Peygamber Efendimiz -sallâllâhu aleyhi ve sellem-, bu seçkin topluluğa yemek ikrâm ettikten sonra, kısa ve öz bir şekilde mesajını verdi. Sonunda da onları İslâm’a davet etti.

Amcalarından biri olan ve bu davetten nasiplenmeyi hiç düşünmeyen Ebû Leheb, kötü çıkışlar yaparak, bu seçkin topluluğu dağıttı.

Peygamberler Sultanı, bir defa daha yemeğe davet etti onları. Yine yemek ikrâmını yaptı önce. Sonra da İslâm esaslarını ana hatlarıyla anlattı.

Ebû Leheb yine araya girip konuyu dağıtmak istediyse de, Peygamber Efendimiz buna fırsat vermedi.

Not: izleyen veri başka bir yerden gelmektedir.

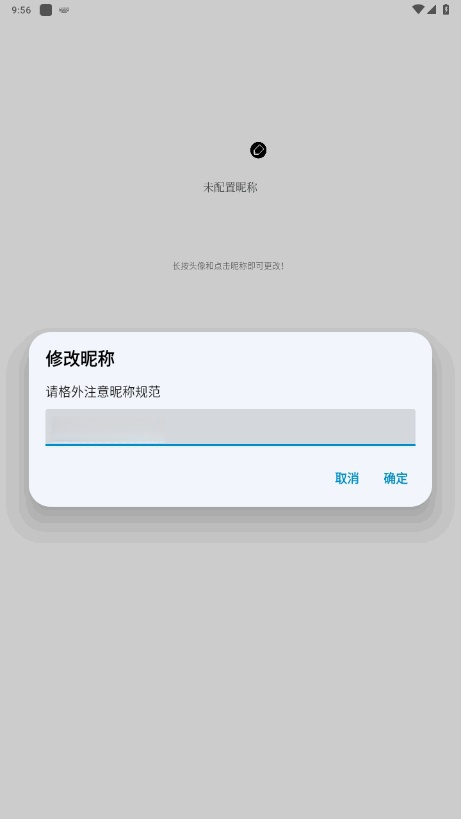Tap the 9:56 clock in status bar

pos(21,10)
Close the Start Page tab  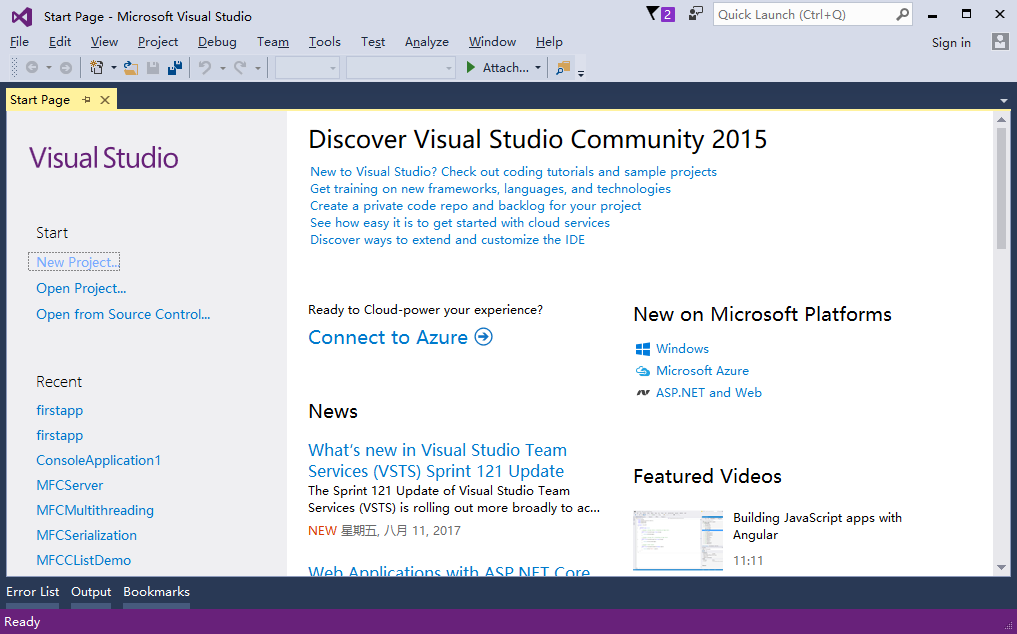105,99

Tebliğini yaptıktan sonra, yüreklere işleyen bir ses tonuyla şöyle buyurdu…

“Ey insanlar! Aranızdan hanginiz beni destekleyerek, çağrıma uyup, benimle beraber olacak?”

Koca topluluktan çıt bile çıkmadı.

Hazret-i Ali atıldı: “Ben yâ Rasûlâllah!”

Peygamber Efendimiz Hazret-i Ali’ye tebessüm ederek yerine oturttu. Sonra da davet ve mesajını tekrar etti…

“Allah’ın emirlerini yayma ve yaşama konusunda, içinizden bana kim yardımcı olur?”

Yine ses çıkmadı.

Hazret-i Ali atıldı: “Ben yâ Rasûlâllah!”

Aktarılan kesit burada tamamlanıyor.